Previously, we’ve discussed our Aggregative series data stories. These curated lists will include book club guides, search tutorials, teaching resources, and more. However, as we assemble these ingredients, it seemed valuable to share one struggle with these data stories.
Vetting and assembling lists is hard work! We take time to digest and marinate about each work because we only want to highlight resources we’ve consumed. Furthermore, we want to construct diverse and inclusive stories. Unsurprisingly, recommendations from existing lists excluded diverse authors. That means we need to look harder for resources. In addition, we wanted to ensure our menus recommended relevant older books and new releases.

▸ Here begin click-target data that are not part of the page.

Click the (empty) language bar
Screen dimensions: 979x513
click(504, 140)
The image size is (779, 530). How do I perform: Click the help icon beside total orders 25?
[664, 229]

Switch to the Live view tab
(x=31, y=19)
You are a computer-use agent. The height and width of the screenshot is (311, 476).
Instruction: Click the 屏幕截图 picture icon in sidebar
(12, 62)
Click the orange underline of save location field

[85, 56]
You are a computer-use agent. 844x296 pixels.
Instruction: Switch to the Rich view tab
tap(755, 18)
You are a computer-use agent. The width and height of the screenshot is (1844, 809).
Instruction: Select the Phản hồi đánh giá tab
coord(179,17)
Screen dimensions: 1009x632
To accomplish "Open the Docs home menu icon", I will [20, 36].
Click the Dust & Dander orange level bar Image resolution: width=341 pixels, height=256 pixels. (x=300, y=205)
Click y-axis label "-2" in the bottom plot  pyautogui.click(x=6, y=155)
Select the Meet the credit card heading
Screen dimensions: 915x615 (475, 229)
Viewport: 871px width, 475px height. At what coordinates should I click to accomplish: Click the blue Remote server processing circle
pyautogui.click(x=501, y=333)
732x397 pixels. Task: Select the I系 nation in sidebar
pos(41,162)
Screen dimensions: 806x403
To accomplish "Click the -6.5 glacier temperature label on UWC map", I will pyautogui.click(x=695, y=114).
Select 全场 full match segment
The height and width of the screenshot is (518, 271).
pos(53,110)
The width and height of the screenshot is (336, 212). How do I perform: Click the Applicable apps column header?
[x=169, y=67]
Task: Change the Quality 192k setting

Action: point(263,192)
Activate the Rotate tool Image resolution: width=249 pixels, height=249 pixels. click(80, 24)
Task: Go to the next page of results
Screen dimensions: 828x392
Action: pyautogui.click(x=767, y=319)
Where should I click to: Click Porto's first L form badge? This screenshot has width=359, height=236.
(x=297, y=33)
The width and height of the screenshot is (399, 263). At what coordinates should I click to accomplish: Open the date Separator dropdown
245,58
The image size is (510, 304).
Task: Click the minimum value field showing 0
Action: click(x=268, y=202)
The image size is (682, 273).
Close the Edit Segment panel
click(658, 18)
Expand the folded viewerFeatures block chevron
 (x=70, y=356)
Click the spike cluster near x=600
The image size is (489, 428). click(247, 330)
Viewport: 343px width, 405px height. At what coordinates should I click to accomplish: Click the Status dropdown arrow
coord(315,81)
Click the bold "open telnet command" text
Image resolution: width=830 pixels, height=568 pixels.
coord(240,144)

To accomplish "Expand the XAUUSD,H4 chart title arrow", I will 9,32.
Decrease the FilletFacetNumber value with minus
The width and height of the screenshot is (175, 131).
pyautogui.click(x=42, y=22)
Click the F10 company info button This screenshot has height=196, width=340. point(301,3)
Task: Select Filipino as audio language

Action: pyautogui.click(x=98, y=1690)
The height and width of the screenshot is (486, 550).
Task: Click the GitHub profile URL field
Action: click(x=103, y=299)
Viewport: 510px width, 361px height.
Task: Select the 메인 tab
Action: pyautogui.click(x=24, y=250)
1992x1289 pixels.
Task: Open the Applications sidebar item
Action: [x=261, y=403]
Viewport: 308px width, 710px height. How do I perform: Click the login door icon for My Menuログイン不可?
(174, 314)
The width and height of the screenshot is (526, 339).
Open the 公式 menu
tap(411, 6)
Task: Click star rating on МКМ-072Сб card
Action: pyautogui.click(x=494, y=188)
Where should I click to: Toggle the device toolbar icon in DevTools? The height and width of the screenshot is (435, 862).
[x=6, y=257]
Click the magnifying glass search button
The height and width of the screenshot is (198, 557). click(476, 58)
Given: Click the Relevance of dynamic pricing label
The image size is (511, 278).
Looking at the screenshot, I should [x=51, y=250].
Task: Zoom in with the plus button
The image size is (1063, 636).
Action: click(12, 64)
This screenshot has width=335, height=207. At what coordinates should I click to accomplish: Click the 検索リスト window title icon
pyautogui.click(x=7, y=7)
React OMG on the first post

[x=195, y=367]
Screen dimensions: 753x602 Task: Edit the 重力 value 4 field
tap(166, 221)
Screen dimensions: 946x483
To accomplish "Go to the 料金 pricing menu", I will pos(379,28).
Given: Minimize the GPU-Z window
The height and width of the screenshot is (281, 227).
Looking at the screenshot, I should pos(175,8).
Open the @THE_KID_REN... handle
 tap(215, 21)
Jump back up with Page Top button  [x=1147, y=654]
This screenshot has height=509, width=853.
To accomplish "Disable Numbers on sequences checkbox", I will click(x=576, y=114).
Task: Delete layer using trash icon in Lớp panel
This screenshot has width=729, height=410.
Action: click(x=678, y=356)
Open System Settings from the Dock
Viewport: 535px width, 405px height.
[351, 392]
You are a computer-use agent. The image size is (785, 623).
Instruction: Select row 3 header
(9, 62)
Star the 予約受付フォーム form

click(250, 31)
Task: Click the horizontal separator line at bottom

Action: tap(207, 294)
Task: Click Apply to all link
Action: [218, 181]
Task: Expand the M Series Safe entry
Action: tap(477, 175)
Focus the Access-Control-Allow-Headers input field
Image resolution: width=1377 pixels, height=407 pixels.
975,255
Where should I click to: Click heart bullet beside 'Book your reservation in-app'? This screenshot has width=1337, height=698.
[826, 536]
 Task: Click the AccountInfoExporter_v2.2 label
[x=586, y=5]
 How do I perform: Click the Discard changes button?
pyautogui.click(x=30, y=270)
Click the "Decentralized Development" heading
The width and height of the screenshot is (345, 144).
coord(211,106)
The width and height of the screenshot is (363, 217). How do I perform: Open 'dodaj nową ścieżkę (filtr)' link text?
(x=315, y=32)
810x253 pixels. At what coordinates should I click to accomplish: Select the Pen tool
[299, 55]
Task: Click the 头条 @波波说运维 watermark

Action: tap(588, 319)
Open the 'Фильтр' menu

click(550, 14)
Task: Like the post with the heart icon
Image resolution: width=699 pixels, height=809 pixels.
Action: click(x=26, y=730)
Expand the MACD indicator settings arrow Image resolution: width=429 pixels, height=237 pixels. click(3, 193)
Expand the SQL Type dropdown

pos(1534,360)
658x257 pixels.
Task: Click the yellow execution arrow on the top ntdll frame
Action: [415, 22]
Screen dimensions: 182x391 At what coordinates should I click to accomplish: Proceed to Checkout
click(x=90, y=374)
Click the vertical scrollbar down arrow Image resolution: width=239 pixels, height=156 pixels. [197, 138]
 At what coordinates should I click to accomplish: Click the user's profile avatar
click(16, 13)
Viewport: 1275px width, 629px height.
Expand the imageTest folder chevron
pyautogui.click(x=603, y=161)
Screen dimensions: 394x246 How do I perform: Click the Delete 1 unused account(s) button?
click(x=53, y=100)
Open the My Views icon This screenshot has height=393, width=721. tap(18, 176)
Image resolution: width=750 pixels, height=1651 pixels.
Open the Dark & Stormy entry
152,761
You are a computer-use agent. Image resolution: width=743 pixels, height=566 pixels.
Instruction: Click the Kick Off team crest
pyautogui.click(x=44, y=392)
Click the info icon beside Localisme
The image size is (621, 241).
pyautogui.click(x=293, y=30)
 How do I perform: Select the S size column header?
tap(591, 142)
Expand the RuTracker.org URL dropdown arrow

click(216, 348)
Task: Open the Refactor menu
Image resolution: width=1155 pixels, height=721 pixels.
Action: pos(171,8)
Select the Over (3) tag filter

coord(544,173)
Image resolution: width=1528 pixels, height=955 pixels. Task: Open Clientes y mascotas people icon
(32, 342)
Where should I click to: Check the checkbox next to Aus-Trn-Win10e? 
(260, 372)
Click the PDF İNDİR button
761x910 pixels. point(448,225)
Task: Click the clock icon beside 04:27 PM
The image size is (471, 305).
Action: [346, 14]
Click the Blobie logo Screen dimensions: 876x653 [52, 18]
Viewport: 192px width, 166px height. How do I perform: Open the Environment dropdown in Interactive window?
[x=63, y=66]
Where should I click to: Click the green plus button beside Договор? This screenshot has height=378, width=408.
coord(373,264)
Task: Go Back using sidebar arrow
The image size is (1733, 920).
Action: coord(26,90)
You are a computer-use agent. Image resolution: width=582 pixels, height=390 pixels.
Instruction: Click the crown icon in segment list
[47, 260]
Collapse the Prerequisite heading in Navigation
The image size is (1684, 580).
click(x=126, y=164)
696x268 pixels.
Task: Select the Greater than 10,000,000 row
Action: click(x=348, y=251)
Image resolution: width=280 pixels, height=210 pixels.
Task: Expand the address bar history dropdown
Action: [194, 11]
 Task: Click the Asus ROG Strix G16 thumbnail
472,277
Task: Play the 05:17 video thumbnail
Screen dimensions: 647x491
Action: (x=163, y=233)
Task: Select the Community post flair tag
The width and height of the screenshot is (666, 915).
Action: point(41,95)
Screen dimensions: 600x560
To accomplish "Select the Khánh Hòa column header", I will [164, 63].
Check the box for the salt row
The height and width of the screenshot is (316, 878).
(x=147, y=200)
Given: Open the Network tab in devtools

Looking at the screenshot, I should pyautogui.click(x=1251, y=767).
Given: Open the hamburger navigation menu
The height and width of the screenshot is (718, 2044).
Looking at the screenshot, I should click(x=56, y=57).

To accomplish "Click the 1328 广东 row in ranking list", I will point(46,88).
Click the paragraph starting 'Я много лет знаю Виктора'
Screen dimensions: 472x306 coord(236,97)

This is how The Dawn of Everything: A New History of Humanity worked its way onto our reading list. Written by, as they call themselves, a couple of white males (aka Davids, Graeber and Wengrow) the book is a (re)synthesis of human history through documents and material culture. In addition, it Anthropology Today published a review of it. We thank Dr. Brenna Hassett for bringing it to our table via twitter.
We want to use that review to segue into a discussion of how the review accented an issue we were having with our Aggregative series, non-fiction book club. Specifically, we want to comment on how the review considers the book an “entertaining fable” of the “Graeber phenomenon” and that such a tone dismisses the importance of writing for the public.
The review overall is negative and includes a number of “ad hominem remarks.” If this is the fate of books written for the public about archaeology, is it any wonder that there are so many written by folks like the Davids, and so few written by people of minoritized backgrounds?

These are the covers for two of the books written by people of minoritized backgrounds that we’ll be including in our book club
People of color (such as Angela Saini and Jason De Leon); and gender-minoritized white people (such as Annalee Newitz) write popular science books about archaeological themes. However, few of these appear on existing recommendation lists.
Furthermore, reviews like that in Anthropology Today might be why people from historically underrepresented backgrounds rarely write for the public. Why should they undertake such work, or dare to activists, when they get disdain from the academy? As a field, we can’t demand work from people of diverse backgrounds and then tear down individuals of any background who work to change the field.
If this continues, we’ll only ever get work by those who can survive writing for the public. And of course, that’s almost exclusively established, white, male academics. As a program, we’re developing something different. So, our lists are about active inclusion and reach for a wider variety of works than typical public archaeology science book lists.